The plaintiffs are AID’s current director and chairman, David Ritizenthaler, and two brothers, Jason and Danny Thomas, records show.  Those plaintiffs also plan to re-inspect the businesses by mid-November.

Challenges to AID’s right to bring lawsuits have been made by the Attorney General’s Office and federal judges.  

In a recent ruling, Judge Murray Snow tossed AID’s case out of federal court because the group sued without listing a person as a plaintiff.

“(AID) cannot assert that any individual suffered an injury-in-fact, and thus AID lacks the requisite standing to pursue this claim in federal court,” Snow wrote earlier this month.

It appears AID is hoping to avoid a mass dismissal of its remaining 1200-plus cases for similar reasons.

The vast majority of AID’s cases are filed in Maricopa County Superior Court, where the group is locked in an unprecedented legal battle with the Attorney General’s Office.

The state has already convinced a judge to consolidate all of AID’s open cases and intervene as a defendant.
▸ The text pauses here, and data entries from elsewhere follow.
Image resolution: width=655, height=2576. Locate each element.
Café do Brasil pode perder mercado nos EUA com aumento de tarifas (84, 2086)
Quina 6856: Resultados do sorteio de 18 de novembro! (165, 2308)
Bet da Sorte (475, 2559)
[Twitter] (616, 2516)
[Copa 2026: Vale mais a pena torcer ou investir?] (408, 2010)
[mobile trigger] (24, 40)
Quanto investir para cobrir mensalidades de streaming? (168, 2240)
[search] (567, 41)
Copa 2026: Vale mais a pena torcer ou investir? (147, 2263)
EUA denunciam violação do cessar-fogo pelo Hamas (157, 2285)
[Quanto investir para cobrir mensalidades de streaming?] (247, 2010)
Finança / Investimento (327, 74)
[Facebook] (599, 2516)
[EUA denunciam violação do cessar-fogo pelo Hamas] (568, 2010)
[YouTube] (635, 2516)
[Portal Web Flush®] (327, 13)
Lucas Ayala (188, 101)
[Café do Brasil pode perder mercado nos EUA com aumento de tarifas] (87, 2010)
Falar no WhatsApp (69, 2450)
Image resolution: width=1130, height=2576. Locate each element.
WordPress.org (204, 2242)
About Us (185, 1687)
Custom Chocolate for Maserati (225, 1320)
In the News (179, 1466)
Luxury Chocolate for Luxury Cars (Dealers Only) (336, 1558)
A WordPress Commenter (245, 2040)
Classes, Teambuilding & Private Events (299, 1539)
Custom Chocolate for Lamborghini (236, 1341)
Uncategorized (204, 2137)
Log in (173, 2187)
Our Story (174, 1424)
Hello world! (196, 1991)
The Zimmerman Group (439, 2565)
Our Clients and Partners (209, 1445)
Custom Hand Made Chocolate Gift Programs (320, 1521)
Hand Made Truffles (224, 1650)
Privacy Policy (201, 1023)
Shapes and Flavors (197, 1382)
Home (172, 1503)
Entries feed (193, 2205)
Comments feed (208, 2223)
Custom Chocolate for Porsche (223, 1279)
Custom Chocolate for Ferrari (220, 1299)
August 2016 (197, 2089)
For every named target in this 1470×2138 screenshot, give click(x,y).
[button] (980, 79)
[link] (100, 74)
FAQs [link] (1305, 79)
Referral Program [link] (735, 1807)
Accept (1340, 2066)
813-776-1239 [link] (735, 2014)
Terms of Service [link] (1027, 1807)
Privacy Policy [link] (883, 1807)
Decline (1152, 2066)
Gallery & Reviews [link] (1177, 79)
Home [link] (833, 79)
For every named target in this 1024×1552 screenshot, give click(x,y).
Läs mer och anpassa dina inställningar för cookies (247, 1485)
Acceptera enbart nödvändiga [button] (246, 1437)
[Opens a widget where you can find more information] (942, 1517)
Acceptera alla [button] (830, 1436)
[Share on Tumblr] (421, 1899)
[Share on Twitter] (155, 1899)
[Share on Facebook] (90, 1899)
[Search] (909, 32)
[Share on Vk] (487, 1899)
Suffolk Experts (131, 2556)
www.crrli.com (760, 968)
AG attorneys are poised to file for a mass dismissal of those cases in the coming weeks.

Attorney General Mark Brnovich told ABC15 it’s his office’s job to enforce ADA law – not a self-appointed group like AID.

In response, AID is pushing back.

The group is now seeking a court order to force the state to conduct periodic compliance reviews of Arizona facilities.

AID also dropped off a large stack of boxes filled with 9000 alleged complaints, which the AG’s office is currently reviewing.  

***See pictures of the boxes in the video above

The vast majority of AID lawsuits allege signage violations in businesses’ parking lots. An ABC15 investigation revealed that AID demands thousands of dollars to settle the cases.